→ INPUT
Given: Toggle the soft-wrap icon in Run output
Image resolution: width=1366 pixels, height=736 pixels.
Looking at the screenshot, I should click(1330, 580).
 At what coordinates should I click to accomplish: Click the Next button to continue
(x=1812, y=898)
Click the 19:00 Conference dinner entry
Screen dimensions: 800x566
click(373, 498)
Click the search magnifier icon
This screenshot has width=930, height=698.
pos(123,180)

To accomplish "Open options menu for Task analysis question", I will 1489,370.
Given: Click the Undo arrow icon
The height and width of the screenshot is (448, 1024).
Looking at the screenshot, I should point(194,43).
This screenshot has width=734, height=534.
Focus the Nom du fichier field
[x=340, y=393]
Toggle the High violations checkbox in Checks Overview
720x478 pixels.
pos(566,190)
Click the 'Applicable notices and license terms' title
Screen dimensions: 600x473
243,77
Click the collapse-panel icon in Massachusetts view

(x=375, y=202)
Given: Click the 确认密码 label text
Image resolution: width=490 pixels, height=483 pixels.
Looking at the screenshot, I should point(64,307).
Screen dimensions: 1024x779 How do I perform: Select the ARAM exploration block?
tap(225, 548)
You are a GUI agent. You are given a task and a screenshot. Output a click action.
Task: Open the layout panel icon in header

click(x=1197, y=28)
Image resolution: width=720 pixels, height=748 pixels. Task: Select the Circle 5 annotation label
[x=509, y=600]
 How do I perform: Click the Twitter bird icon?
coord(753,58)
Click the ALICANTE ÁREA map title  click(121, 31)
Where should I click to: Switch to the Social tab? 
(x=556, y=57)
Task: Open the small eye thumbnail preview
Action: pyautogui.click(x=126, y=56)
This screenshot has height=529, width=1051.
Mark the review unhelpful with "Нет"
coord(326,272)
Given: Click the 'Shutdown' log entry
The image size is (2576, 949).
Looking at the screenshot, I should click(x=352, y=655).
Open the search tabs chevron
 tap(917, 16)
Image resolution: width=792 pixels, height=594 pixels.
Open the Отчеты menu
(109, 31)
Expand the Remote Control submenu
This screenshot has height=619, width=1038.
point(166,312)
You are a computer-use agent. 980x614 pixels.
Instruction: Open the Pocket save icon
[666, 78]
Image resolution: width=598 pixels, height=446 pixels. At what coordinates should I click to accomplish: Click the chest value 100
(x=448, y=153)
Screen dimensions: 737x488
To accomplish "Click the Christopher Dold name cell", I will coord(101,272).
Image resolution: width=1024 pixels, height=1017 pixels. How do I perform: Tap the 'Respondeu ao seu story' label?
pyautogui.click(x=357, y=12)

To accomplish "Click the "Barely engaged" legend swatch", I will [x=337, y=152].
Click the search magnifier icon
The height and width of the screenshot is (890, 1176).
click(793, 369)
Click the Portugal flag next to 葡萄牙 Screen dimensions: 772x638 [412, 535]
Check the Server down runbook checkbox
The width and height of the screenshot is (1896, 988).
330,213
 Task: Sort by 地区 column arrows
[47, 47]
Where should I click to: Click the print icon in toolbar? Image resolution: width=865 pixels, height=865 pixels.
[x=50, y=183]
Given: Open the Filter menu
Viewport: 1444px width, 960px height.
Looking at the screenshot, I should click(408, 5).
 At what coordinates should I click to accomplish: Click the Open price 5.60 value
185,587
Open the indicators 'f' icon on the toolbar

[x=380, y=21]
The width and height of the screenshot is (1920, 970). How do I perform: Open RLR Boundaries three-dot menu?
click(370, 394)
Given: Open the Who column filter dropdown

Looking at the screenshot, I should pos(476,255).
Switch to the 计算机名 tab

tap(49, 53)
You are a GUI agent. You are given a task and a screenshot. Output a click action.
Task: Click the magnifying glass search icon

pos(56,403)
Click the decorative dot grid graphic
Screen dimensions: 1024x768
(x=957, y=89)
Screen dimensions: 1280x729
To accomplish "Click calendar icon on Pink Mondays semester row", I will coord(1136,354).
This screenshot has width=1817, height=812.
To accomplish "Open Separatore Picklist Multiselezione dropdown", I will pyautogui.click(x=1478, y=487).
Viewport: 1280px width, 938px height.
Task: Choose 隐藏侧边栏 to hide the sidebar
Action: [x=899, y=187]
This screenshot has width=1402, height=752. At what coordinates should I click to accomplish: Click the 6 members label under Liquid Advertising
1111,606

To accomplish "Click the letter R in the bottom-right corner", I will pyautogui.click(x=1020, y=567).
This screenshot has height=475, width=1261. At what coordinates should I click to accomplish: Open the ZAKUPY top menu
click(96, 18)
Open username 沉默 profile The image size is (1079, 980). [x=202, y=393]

→ WHAT TO DO
Starting with the line that has "This screenshot has width=1402, height=752.", print each remaining line of the listing exactly.

→ SOLUTION FOR THIS PROBLEM
This screenshot has width=1402, height=752. At what coordinates should I click to accomplish: Click the 6 members label under Liquid Advertising
1111,606

To accomplish "Click the letter R in the bottom-right corner", I will pyautogui.click(x=1020, y=567).
This screenshot has height=475, width=1261. At what coordinates should I click to accomplish: Open the ZAKUPY top menu
click(96, 18)
Open username 沉默 profile The image size is (1079, 980). [x=202, y=393]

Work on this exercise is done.